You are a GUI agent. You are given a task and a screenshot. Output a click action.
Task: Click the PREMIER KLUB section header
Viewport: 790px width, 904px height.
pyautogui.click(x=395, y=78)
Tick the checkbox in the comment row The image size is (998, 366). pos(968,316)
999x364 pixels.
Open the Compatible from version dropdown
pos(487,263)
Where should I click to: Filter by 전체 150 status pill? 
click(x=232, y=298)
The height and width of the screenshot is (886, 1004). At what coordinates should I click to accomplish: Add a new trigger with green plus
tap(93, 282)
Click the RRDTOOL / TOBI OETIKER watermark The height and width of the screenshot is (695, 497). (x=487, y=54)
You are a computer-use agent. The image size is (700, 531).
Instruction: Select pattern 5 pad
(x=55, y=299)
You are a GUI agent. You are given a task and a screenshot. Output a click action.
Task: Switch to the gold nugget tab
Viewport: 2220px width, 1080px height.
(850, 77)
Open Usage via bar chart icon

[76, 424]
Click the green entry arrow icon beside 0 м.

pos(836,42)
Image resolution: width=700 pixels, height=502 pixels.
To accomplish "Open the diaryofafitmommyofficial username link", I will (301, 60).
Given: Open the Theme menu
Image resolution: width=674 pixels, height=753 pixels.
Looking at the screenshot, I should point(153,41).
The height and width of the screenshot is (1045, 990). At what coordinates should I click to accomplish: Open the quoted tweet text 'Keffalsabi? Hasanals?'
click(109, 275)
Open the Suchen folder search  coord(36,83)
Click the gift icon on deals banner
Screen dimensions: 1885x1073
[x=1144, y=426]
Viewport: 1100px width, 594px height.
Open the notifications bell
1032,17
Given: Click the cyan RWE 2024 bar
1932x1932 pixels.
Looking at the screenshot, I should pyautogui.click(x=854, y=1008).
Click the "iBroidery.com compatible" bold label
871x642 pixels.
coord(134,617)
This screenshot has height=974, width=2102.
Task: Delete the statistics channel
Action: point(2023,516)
★ ★ ★ ★ ★ ★ ★
**Try it:** Repeat the material in full. Nothing may differ.

**Output of the exercise:**
You are a GUI agent. You are given a task and a screenshot. Output a click action.
Task: Click the PREMIER KLUB section header
Viewport: 790px width, 904px height.
pyautogui.click(x=395, y=78)
Tick the checkbox in the comment row The image size is (998, 366). pos(968,316)
999x364 pixels.
Open the Compatible from version dropdown
pos(487,263)
Where should I click to: Filter by 전체 150 status pill? 
click(x=232, y=298)
The height and width of the screenshot is (886, 1004). At what coordinates should I click to accomplish: Add a new trigger with green plus
tap(93, 282)
Click the RRDTOOL / TOBI OETIKER watermark The height and width of the screenshot is (695, 497). (x=487, y=54)
You are a computer-use agent. The image size is (700, 531).
Instruction: Select pattern 5 pad
(x=55, y=299)
You are a GUI agent. You are given a task and a screenshot. Output a click action.
Task: Switch to the gold nugget tab
Viewport: 2220px width, 1080px height.
(850, 77)
Open Usage via bar chart icon

[76, 424]
Click the green entry arrow icon beside 0 м.

pos(836,42)
Image resolution: width=700 pixels, height=502 pixels.
To accomplish "Open the diaryofafitmommyofficial username link", I will (301, 60).
Given: Open the Theme menu
Image resolution: width=674 pixels, height=753 pixels.
Looking at the screenshot, I should point(153,41).
The height and width of the screenshot is (1045, 990). At what coordinates should I click to accomplish: Open the quoted tweet text 'Keffalsabi? Hasanals?'
click(109, 275)
Open the Suchen folder search  coord(36,83)
Click the gift icon on deals banner
Screen dimensions: 1885x1073
[x=1144, y=426]
Viewport: 1100px width, 594px height.
Open the notifications bell
1032,17
Given: Click the cyan RWE 2024 bar
1932x1932 pixels.
Looking at the screenshot, I should pyautogui.click(x=854, y=1008).
Click the "iBroidery.com compatible" bold label
871x642 pixels.
coord(134,617)
This screenshot has height=974, width=2102.
Task: Delete the statistics channel
Action: point(2023,516)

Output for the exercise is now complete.